American businesses and consumers rely on the availability of insurance services provided at competitive rates. The Coalition for Competitive Insurance Rates is made up of business organizations, consumer advocacy groups, insurers and their associations advocating for continued and increased competition within the insurance industry.

Thursday
Sep292016

Warner-Neal Foreign Reinsurance Legislation Opposed by Bipartisan Coalition 

Bills would stifle competition and consumer access to affordable insurance

Washington, DC (September 29, 2016) -- The Coalition for Competitive Insurance Rates (CCIR), the leading voice for continued and increased competition within the insurance industry, today vocalized their disapproval of legislation introduced by Sen. Mark Warner (D-VA) and Rep. Richard E. Neal (D-MA) (S. 3424 and H.R. 6270) to raise taxes on foreign-based companies providing reinsurance to US affiliates. Despite strong opposition from concerned insurers, business, industry and consumer groups and elected officials, this legislation marks the fourth time Rep. Neal has sought to impose this special punitive tax.

“Foreign-owned reinsurers don’t enjoy any US tax loopholes,” said Tom Feeney, president and CEO of Associated Industries of Florida. “Right now, the US subsidiaries of these companies are subject to the same income tax laws as their US-based competitors – there is no differential or preferential treatment. By limiting US domestic insurance capacity, Sen. Warner and Rep. Neal will only succeed in driving up costs, placing a huge burden on homeowners and businesses, particularly those in areas that are vulnerable to devastating weather events or other significant catastrophes.”

The legislation introduced by Sen. Warner and Rep.

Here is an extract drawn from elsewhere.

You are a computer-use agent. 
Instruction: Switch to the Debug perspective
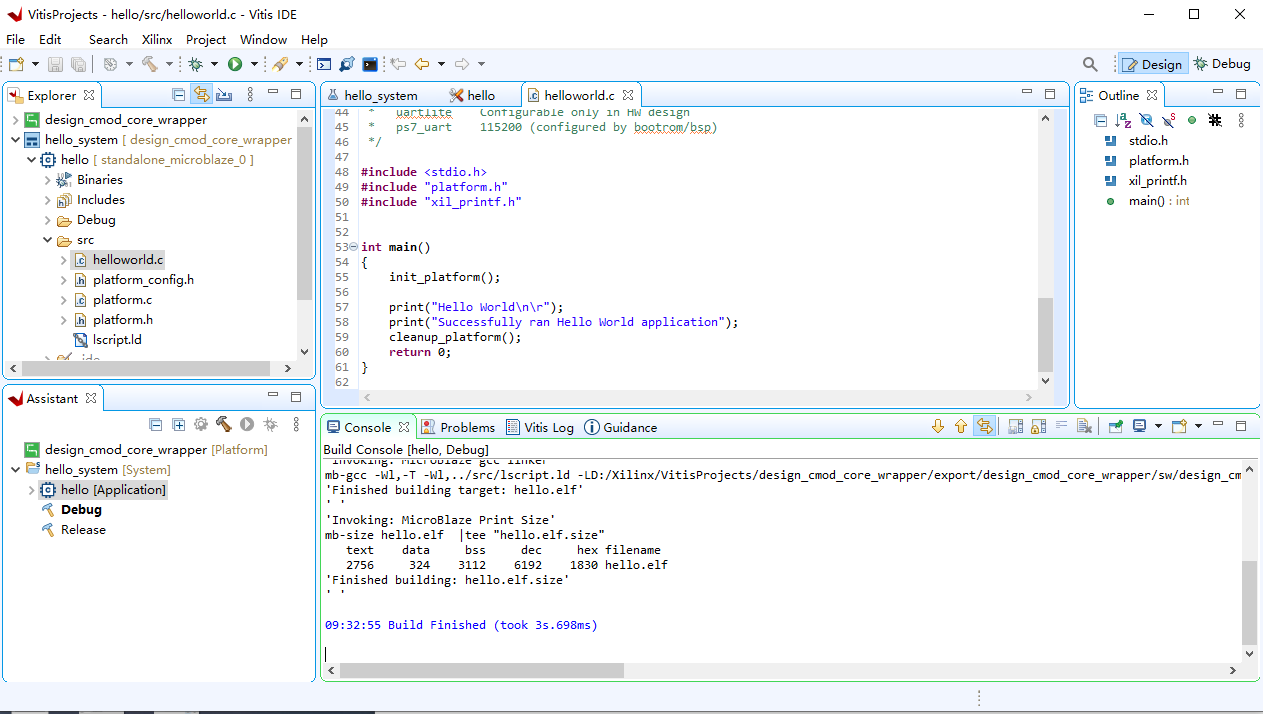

Neal would defer or deny a deduction for certain reinsurance premiums paid by a US insurer to an international affiliate by imposing an unnecessary and costly tariff on the companies that help spread insurance risks globally – unduly harming American consumers and businesses. A 2015 report issued by the Tax Foundation on the consequences of a tax on the foreign reinsurance industry found that United States’ GDP would experience $1.35 billion in losses over the long term, which is approximately twice the revenue it would collect. In an economic impact study of previously introduced legislation by Rep. Neal, the Brattle Group, a leading economic consulting firm, found such legislation would reduce the net supply of reinsurance in the US by 20 percent, forcing American consumers to pay a total of $11 to $13 billion a year more for their same coverage.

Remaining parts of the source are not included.